[SELECTED PASSAGE]:
◇ ◇ ◇ ◇ ◇

Self-examination is important in the early detection of breast cancer
Self-examination is important in the early detection of breast cancer

Three quarters disatisfied with their size to some degree - and a third admit they rarely self-examine

Women who are unhappy with the size of their breasts are less likely to carry out regular self-examination.

The study found these women were also less confident about detecting a change in their breasts and more likely to delay seeing their doctor if they did detect something.

Breast awareness and self-examinations are actively encouraged by the NHS to help combat breast cancer, which is the most common cancer in women in Britain and the second most common cause of cancer death.

The NHS says if women have a greater understanding of how their breasts look and feel normally, they are better able to detect any changes.

The study of 384 British women, published in the journal Body Image, was carried out by Professor Viren Swami of Anglia Ruskin University and Professor Adrian Furnham of University College London.

Three quarters of the participants were dissatisfied to some degree with the size of their breasts, with 31 per cent wanting smaller breasts and 44 per cent wanting larger breasts. A third (33 per cent) admitted they rarely or never engaged in breast self-examination.

◇ ◇ ◇ ◇ ◇

Pixel coordinate grounding data:

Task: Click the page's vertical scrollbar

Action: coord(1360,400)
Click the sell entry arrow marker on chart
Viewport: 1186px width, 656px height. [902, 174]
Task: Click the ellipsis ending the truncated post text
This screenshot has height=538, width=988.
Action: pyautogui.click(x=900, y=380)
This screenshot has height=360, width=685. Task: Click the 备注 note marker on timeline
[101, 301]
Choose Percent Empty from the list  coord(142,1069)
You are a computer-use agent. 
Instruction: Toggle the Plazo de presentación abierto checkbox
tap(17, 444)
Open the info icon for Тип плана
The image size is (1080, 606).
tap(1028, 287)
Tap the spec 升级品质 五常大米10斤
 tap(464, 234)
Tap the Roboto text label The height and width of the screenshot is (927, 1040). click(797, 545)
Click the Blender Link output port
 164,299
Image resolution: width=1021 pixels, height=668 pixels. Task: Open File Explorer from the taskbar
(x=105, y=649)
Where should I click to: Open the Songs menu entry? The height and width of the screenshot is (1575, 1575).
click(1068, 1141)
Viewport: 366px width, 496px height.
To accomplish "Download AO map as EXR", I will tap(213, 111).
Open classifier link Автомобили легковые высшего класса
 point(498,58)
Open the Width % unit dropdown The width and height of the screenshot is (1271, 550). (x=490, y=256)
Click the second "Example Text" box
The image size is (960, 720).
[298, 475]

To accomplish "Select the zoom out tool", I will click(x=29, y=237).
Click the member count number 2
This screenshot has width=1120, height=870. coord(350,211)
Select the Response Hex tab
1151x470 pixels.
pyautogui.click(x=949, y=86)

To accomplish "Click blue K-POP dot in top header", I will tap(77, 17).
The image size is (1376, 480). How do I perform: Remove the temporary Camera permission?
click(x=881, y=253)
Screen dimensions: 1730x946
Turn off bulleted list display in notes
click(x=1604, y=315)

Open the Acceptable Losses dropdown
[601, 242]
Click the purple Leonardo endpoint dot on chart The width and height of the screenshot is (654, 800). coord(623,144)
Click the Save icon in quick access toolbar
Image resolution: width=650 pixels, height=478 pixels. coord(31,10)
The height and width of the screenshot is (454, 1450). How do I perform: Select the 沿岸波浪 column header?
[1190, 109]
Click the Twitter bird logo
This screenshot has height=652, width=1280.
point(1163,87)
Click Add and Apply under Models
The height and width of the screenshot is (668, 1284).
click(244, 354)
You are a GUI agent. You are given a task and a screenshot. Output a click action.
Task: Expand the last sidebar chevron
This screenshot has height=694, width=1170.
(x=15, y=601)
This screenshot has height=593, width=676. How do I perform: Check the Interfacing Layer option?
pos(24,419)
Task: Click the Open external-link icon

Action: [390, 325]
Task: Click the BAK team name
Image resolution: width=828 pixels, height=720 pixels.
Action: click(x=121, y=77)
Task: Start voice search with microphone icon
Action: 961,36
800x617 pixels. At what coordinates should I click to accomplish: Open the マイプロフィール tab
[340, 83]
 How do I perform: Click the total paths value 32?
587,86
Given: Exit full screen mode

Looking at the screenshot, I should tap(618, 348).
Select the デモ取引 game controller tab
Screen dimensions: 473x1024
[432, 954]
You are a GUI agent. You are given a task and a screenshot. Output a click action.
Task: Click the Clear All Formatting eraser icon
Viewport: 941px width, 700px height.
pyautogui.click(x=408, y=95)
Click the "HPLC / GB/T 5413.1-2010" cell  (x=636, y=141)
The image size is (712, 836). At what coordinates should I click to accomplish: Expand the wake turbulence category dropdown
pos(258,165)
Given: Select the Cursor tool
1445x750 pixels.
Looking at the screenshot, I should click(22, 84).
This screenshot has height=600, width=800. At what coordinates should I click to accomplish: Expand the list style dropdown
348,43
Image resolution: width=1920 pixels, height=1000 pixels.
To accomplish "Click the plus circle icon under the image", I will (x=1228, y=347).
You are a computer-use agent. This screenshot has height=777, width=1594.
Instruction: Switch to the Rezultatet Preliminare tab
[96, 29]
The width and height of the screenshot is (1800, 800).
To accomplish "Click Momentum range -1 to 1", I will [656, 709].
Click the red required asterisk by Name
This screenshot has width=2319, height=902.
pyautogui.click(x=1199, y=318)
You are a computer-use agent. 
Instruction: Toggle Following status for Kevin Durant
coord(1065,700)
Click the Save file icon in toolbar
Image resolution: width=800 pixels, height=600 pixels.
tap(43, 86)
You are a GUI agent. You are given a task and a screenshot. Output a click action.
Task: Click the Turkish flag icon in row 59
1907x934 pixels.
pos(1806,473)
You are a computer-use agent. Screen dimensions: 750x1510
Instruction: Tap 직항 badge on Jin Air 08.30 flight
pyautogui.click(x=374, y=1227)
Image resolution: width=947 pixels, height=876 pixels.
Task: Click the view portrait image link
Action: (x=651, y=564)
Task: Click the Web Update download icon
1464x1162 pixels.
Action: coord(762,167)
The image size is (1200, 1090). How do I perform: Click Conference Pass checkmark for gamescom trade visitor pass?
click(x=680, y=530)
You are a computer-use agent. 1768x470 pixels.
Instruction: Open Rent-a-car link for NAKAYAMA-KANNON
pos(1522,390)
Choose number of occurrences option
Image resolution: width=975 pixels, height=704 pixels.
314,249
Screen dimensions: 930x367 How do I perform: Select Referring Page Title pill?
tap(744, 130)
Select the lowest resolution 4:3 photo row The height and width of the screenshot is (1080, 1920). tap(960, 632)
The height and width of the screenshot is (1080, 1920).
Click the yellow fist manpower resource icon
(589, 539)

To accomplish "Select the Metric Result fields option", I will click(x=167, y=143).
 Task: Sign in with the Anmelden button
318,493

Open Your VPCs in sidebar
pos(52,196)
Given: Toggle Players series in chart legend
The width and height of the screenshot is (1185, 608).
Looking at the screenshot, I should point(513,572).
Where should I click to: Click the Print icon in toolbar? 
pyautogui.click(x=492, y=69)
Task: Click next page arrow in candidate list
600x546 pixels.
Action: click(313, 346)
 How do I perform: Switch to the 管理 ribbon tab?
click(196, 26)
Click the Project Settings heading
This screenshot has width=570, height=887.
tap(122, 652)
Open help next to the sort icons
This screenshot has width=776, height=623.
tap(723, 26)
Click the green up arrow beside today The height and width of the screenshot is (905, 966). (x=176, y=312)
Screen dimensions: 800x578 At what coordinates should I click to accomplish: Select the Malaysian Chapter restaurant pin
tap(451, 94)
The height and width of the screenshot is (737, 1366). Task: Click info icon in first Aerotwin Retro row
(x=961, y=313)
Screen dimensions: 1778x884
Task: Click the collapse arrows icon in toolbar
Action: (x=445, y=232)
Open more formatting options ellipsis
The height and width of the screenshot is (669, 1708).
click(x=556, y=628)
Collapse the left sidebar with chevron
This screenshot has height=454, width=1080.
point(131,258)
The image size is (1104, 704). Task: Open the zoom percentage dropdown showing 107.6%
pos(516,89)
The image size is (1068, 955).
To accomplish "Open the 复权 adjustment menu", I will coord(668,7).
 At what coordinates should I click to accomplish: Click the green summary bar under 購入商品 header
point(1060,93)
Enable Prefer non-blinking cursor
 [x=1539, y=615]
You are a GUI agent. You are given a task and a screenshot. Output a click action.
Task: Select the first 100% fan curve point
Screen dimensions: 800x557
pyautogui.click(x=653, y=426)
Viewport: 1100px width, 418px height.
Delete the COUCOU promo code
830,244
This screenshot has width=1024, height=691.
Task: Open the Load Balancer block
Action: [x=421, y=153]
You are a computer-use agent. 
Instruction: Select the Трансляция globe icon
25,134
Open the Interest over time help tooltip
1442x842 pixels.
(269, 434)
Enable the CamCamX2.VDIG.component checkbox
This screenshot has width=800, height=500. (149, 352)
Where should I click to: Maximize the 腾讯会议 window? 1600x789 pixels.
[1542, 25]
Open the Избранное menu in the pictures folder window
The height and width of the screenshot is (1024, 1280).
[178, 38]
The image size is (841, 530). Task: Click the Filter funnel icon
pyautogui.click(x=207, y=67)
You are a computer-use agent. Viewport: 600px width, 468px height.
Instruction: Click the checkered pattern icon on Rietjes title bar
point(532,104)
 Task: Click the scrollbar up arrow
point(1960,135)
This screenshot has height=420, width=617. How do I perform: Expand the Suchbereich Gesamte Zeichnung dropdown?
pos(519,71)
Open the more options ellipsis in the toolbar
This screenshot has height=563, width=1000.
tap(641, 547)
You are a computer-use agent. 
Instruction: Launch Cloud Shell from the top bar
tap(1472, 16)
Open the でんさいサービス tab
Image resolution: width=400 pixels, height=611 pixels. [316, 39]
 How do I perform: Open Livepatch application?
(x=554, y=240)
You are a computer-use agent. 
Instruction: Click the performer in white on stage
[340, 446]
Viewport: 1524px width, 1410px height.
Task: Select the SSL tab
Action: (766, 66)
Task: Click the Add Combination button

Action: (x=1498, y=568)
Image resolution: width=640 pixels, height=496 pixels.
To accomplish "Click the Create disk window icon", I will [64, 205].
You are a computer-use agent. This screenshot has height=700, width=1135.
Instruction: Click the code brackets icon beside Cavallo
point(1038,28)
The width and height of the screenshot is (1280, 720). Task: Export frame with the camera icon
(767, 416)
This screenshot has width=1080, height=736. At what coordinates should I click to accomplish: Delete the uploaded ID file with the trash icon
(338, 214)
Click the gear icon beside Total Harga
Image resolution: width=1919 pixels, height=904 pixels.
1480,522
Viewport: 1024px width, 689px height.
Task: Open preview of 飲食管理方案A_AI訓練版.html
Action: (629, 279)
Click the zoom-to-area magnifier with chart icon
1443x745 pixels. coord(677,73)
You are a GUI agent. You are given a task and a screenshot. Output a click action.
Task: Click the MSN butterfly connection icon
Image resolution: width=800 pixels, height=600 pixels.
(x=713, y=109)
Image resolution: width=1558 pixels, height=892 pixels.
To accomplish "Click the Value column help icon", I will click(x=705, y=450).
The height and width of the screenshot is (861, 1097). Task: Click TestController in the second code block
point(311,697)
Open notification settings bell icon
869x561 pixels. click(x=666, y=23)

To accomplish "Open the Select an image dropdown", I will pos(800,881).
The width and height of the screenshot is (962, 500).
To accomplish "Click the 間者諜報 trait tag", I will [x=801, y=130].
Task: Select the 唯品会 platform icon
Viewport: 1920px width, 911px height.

◇ ◇ ◇ ◇ ◇

[EXERCISE OBJECTIVE]:
Could you continue the article on breast size and self-examination, starting after its last sentence? You won't need the lines for this.

[RESULT FOR THIS TASK]:
Just over half (55 per cent) said they would see their doctor immediately or as soon as possible if they detected a change. But some admitted they would either delay for as long as possible (eight per cent) or not see their doctor at all (two per cent).

Prof Swami, lead author of the study, said: “Our findings suggest that greater breast size dissatisfaction is significantly associated with less frequent breast self-examination, lower confidence in detecting breast change, and greater delay in seeing a doctor following breast change.

“For women who are dissatisfied with their breast size, having to inspect their breasts may be experienced as a threat to their body image and so they may engage in avoidance behaviours.

“Breast size dissatisfaction may also activate negative self-conscious emotions, such as shame and embarrassment, that results in avoiding breast self-examination.

“Promoting greater breast size satisfaction may be a means of empowering women to incorporate breast self-examinations and breast awareness into their health practice.

“And promoting greater breast awareness may be a useful means of helping women view their breasts in more functional terms, rather than purely aesthetic terms.

“It is also important for healthcare practitioners to be mindful of the impact that dissatisfaction with one’s breasts may have on self-examination behaviours and outcomes.”